SOLICITUD ESCRITA:
Reproduce todas las filas siguientes sin alterar ni un solo carácter.

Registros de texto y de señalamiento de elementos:

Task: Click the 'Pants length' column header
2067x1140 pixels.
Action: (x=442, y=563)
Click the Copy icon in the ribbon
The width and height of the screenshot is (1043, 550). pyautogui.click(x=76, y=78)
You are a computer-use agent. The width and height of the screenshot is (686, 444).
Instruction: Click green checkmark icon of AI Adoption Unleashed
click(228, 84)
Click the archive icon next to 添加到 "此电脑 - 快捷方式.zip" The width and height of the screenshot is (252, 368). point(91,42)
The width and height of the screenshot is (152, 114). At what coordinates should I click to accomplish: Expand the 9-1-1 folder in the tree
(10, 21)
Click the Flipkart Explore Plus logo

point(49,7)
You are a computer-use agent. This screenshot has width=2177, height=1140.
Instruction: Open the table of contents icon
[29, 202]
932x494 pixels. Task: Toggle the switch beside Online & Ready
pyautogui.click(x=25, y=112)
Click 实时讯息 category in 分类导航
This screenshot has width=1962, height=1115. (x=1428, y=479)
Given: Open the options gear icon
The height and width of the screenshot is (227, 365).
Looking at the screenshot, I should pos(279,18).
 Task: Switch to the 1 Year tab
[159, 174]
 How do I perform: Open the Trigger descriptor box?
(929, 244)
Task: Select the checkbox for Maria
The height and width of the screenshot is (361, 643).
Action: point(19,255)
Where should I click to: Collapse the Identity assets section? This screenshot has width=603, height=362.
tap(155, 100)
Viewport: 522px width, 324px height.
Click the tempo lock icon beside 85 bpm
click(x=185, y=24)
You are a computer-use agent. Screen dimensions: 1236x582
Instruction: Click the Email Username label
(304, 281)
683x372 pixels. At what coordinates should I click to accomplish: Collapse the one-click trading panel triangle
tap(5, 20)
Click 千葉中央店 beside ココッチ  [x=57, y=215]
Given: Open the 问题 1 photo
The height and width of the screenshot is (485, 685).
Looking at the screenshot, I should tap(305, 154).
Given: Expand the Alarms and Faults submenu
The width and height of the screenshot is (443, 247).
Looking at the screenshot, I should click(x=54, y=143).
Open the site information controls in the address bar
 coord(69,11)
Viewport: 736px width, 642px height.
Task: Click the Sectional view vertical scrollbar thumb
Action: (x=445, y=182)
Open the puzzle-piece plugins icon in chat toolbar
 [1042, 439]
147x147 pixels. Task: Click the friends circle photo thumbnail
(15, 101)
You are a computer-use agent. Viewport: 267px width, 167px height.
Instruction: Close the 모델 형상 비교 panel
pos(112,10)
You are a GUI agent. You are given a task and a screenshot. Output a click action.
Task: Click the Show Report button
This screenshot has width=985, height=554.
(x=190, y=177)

RESPUESTA ESCRITA:
Task: Click the 'Pants length' column header
2067x1140 pixels.
Action: (x=442, y=563)
Click the Copy icon in the ribbon
The width and height of the screenshot is (1043, 550). pyautogui.click(x=76, y=78)
You are a computer-use agent. The width and height of the screenshot is (686, 444).
Instruction: Click green checkmark icon of AI Adoption Unleashed
click(228, 84)
Click the archive icon next to 添加到 "此电脑 - 快捷方式.zip" The width and height of the screenshot is (252, 368). point(91,42)
The width and height of the screenshot is (152, 114). At what coordinates should I click to accomplish: Expand the 9-1-1 folder in the tree
(10, 21)
Click the Flipkart Explore Plus logo

point(49,7)
You are a computer-use agent. This screenshot has width=2177, height=1140.
Instruction: Open the table of contents icon
[29, 202]
932x494 pixels. Task: Toggle the switch beside Online & Ready
pyautogui.click(x=25, y=112)
Click 实时讯息 category in 分类导航
This screenshot has width=1962, height=1115. (x=1428, y=479)
Given: Open the options gear icon
The height and width of the screenshot is (227, 365).
Looking at the screenshot, I should pos(279,18).
 Task: Switch to the 1 Year tab
[159, 174]
 How do I perform: Open the Trigger descriptor box?
(929, 244)
Task: Select the checkbox for Maria
The height and width of the screenshot is (361, 643).
Action: point(19,255)
Where should I click to: Collapse the Identity assets section? This screenshot has width=603, height=362.
tap(155, 100)
Viewport: 522px width, 324px height.
Click the tempo lock icon beside 85 bpm
click(x=185, y=24)
You are a computer-use agent. Screen dimensions: 1236x582
Instruction: Click the Email Username label
(304, 281)
683x372 pixels. At what coordinates should I click to accomplish: Collapse the one-click trading panel triangle
tap(5, 20)
Click 千葉中央店 beside ココッチ  [x=57, y=215]
Given: Open the 问题 1 photo
The height and width of the screenshot is (485, 685).
Looking at the screenshot, I should tap(305, 154).
Given: Expand the Alarms and Faults submenu
The width and height of the screenshot is (443, 247).
Looking at the screenshot, I should click(x=54, y=143).
Open the site information controls in the address bar
 coord(69,11)
Viewport: 736px width, 642px height.
Task: Click the Sectional view vertical scrollbar thumb
Action: (x=445, y=182)
Open the puzzle-piece plugins icon in chat toolbar
 [1042, 439]
147x147 pixels. Task: Click the friends circle photo thumbnail
(15, 101)
You are a computer-use agent. Viewport: 267px width, 167px height.
Instruction: Close the 모델 형상 비교 panel
pos(112,10)
You are a GUI agent. You are given a task and a screenshot. Output a click action.
Task: Click the Show Report button
This screenshot has width=985, height=554.
(x=190, y=177)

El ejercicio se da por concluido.